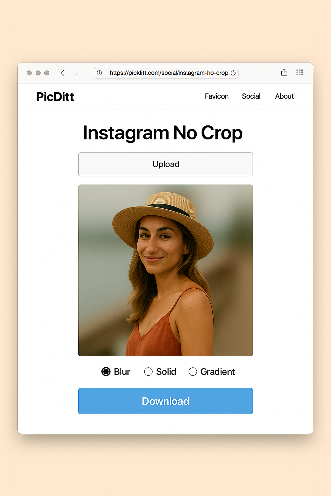Open the Favicon navigation link
Image resolution: width=331 pixels, height=496 pixels.
217,96
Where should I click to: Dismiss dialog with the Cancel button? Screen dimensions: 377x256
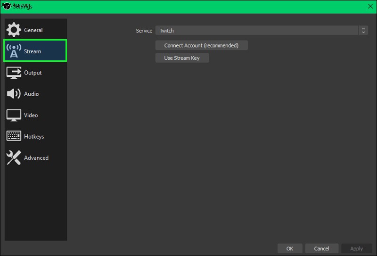pyautogui.click(x=322, y=248)
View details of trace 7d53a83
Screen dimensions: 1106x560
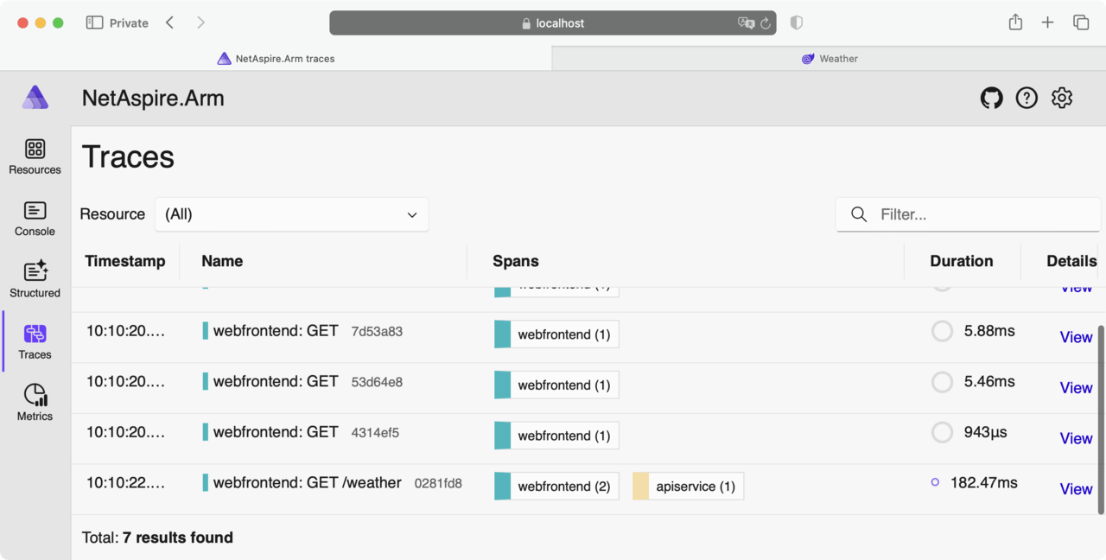coord(1076,337)
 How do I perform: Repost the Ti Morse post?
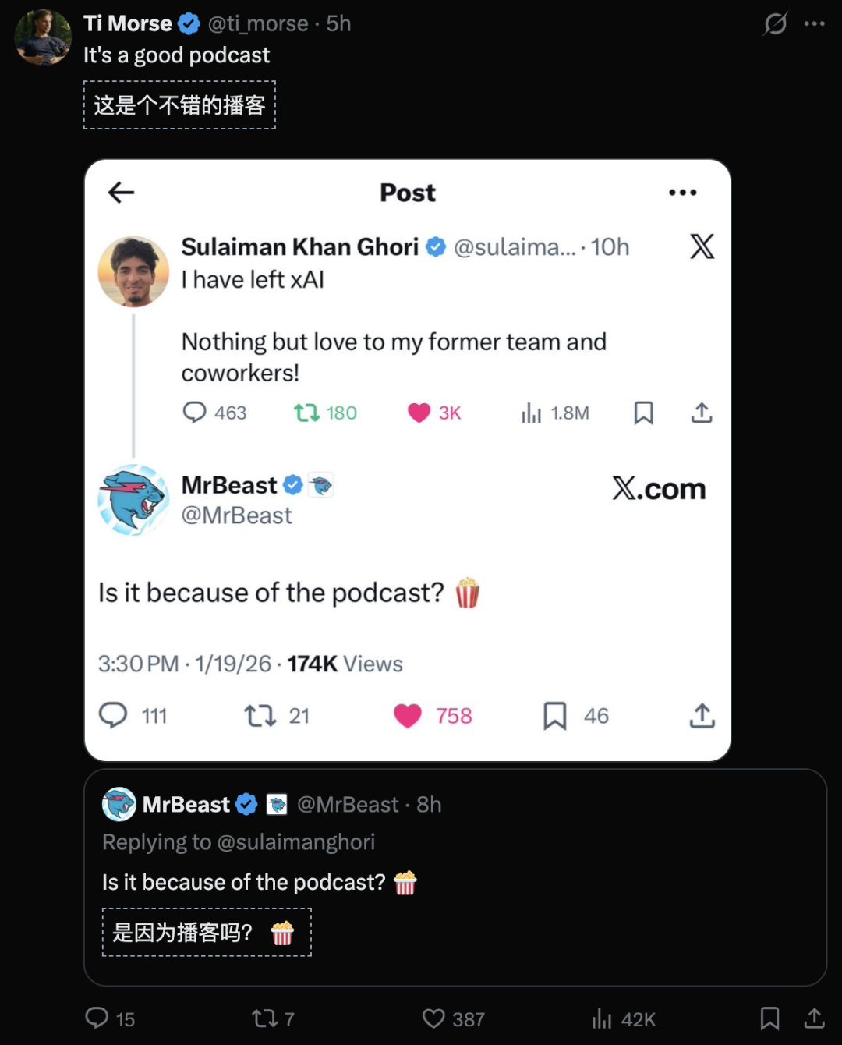pyautogui.click(x=264, y=1018)
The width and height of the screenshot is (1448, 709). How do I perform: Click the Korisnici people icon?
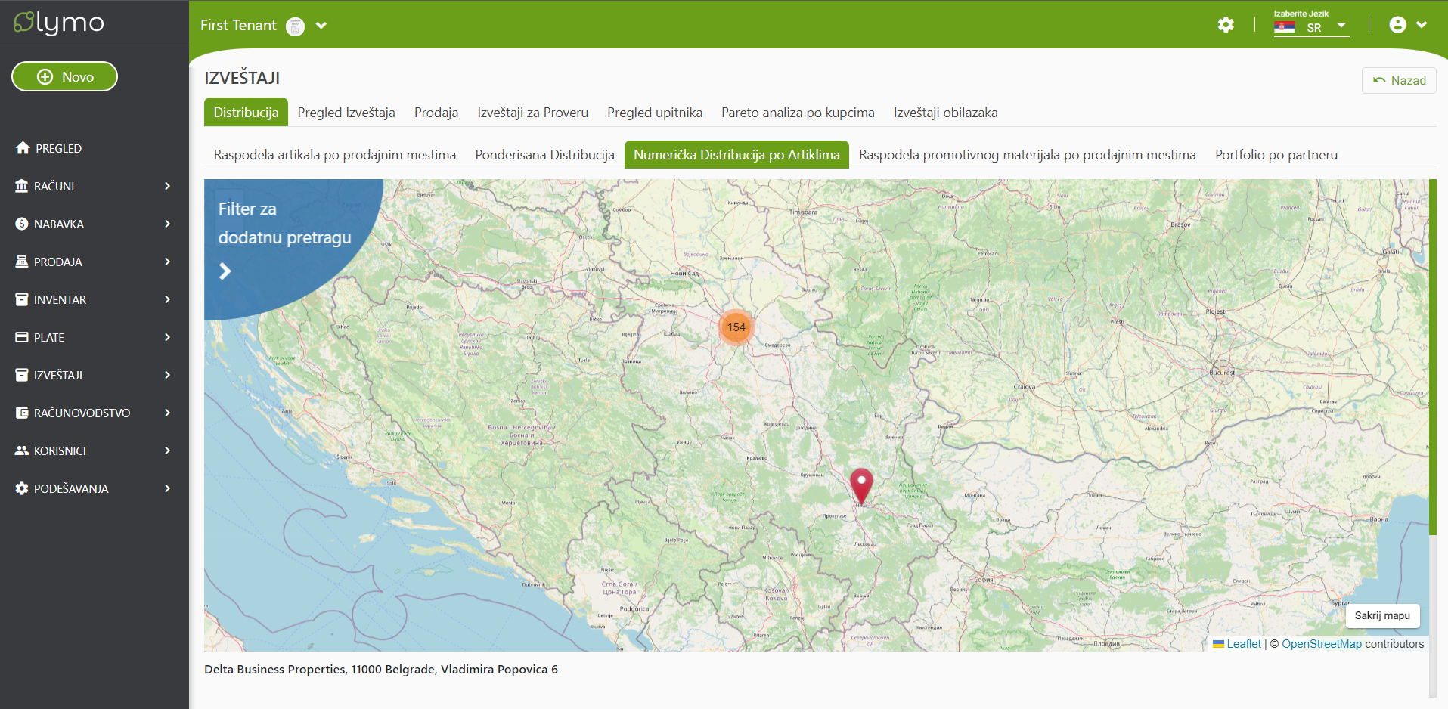tap(22, 450)
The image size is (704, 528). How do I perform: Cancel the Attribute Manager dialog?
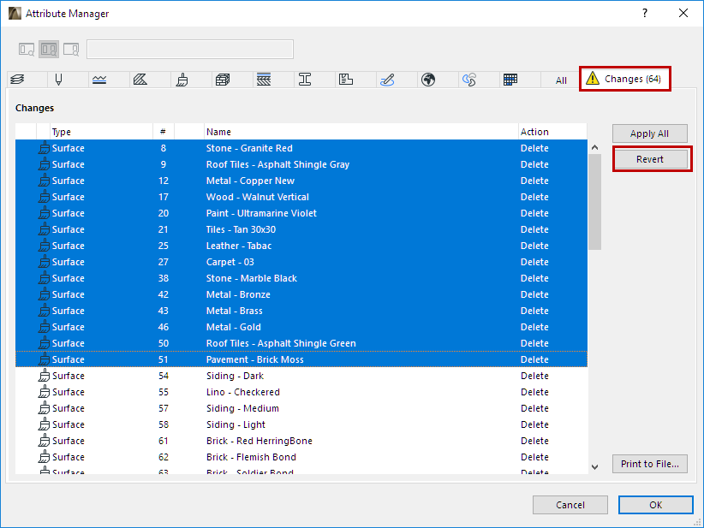click(x=570, y=505)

[Stated goal] How many lines of the data above contain the word "Cancel"? Reply with the number alone.

[Answer to the problem] 2